On Thu, 17 Feb 2005 13:14:55 -0600, Glabus, Michael <[log in to unmask]>
wrote:

Hi, Mike.

>I would appreciate some guidance from list experts on this issue: implicit
>scaling (session specific).
>
>
>
>We conducted an activation (A)-rest (R) fingertap experiment (right hand)
>with 8 sessions: ARARARAR. Each session collected 10 EPI BOLD scans, TR= 3
>seconds.

Experiments with different conditions in different sessions are tricky.

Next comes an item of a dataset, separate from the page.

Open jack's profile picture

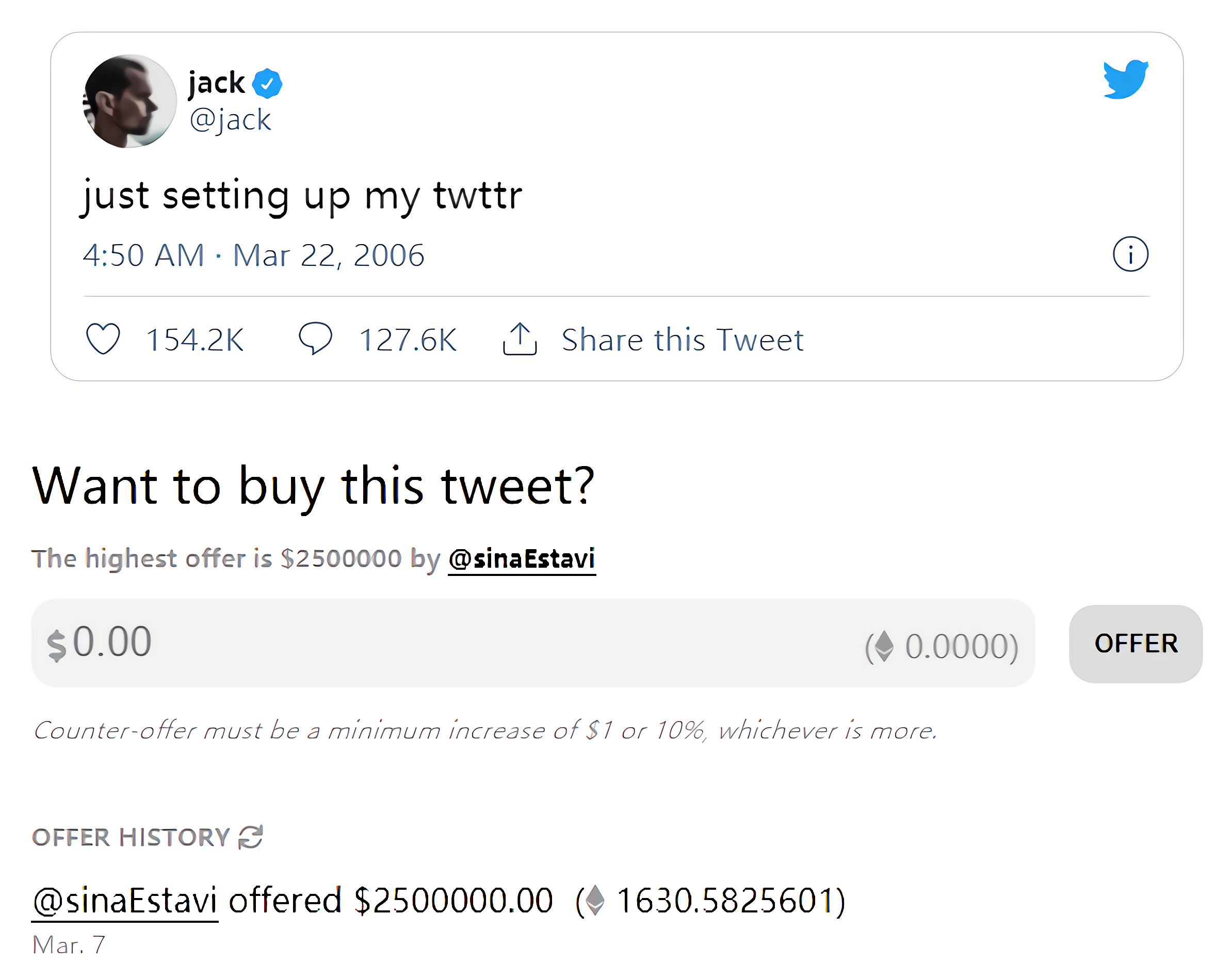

>We conducted a standard (SPM2) fMRI analysis: entering the data as 8
>sessions; canonical HRF basis function; HPF=128 seconds; Serial
correlation

If each run is 10*3 = 30 s, why use a HPF with a cutoff of 128 s?

>(AR1); global calculation=mean voxel value; Grand mean scaling=session
>specific; and we tried this with and without global normalization with no
>major difference in results.
>
>
>
>The results are attached (3 figures). The top figure shows the result of
the
>tap v rest conditions; the second, the tap v rest session means; the third
>the combination of both.

I can't tell exactly what the regressors are.

Are the regressors
(1) the effect of convolving entire blocks (which are entire sessions)
with the HRF (for each type, A and R), and
(2) session effects?

That's what it looks like to me (except that I would have thought the
rightmost session effect regressors to be only 1 or 0, whereas in the
grayscale schematic they don't look perfectly white in the light blocks).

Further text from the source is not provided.